En art comme dans la nature, il existe des états instables. Ainsi, l’eau posée sur le feu, après un moment, cesse d’être cent pour cent liquide et n’est pourtant pas encore vapeur : elle bout. Ainsi bout l’œuvre poétique incomparable de Baudelaire dans un état intermédiaire entre le romantisme et la modernité. Ainsi bout l’album Sgt Peppers des Beatles entre la musique de danse et le rock psychédélique.
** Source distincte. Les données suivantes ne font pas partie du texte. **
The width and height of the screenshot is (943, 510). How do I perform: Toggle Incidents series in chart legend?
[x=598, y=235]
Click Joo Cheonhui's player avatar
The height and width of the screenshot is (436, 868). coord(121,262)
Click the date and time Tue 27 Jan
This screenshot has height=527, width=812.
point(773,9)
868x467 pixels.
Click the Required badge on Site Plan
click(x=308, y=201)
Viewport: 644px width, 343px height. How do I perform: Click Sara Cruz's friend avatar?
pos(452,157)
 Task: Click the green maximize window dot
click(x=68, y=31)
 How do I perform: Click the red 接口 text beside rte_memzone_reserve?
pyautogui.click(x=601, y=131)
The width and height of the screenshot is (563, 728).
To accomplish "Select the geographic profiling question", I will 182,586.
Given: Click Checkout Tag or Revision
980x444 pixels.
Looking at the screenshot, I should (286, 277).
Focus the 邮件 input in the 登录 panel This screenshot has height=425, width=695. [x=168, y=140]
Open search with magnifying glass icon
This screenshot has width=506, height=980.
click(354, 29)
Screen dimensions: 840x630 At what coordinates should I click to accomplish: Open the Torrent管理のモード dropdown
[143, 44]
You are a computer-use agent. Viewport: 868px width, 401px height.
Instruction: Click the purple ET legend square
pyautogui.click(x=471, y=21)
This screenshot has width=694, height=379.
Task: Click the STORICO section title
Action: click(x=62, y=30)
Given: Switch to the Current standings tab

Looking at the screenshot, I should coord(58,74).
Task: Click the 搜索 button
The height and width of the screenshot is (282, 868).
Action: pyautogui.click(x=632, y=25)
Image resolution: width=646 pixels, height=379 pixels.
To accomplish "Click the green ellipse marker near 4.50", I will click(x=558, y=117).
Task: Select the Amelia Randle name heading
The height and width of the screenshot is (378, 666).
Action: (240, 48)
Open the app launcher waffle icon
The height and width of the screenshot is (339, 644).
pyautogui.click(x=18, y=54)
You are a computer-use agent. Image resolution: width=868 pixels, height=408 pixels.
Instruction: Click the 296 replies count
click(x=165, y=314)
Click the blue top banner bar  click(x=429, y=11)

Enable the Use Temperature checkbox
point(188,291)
Ainsi bout La Ballade de la mer salée, qui correspond à cet état instable et précieux séparant la bande dessinée d’aventures pour adolescents ou pour enfants d’une bande dessinée autre, adulte, poétique, politique. Il y a encore un héros, mais celui-ci n’est plus du tout inscrit dans le schéma manichéen des bons et des mauvais. Corto Maltese est d’abord un pirate, et, qui plus est, un personnage secondaire, dont l’importance augmente très lentement au fil de ce long récit. Et celui qui ressemble le plus à un vrai méchant, le terrible Raspoutine, est attachant à sa manière. Tous les personnages existent, sont pluriels, partagés, humains : Cranio, Mélanésien aux propos indépendantistes, Tarao, le marin impassible, Christian Slutter, l’officier allemand obéissant malgré lui à des ordres qu’il réprouve, le Moine, chef énigmatique des pirates, Caïn, leur prisonnier, à la fois innocent et arrogant… Et, enfin, la cousine de Caïn, Pandora. Pandora… Un vrai personnage féminin fort et intelligent, n’ayant rien à voir avec les pin-up qui vont bientôt peupler la bande dessinée pour adultes.
La Ballade de la mer salée, malgré le nombre élevé de ses pages, est un pur moment de grâce artistique. Une porte qui s’ouvre : tout semble possible, alors, à ce moment-là, dans l’histoire de la bande dessinée… Depuis lors, un très petit nombre de ces possibles a été exploité. Mais ce n’est pas grave, il nous reste une trace de ce vacillement salutaire : l’album de Pratt, qui ne vieillit pas.
Enfin, au cœur de ce long bouillonnement, à la fin du volume, une page bout une seconde fois, bout au carré, une page durant laquelle une histoire d’amour semble s’ébaucher pour s’interrompre aussitôt. Elle est là, en puissance, presque silencieuse, et tire une part de sa splendeur de n’être pas exploitée (elle non plus). En voici le dialogue :
– Hé ! Bijou romantique !
– Bonjour Corto Maltese.
– Eh ! Mais comme tu es belle ! Tu me fais penser à un tango d’Arola que j’écoutais au cabaret « Parda Flora » à Buenos Aires.
– Il y avait peut-être quelqu’un qui me ressemblait.
– Non, c’est justement parce que tu ne ressembles à personne que j’aurais voulu te rencontrer toujours… n’importe où…
– Je ne viendrai pas avec vous Corto Maltese !
– Je sais !… Adieu Pandora !
À mes yeux, oui, la plus belle page de toute l’histoire de la bande dessinée.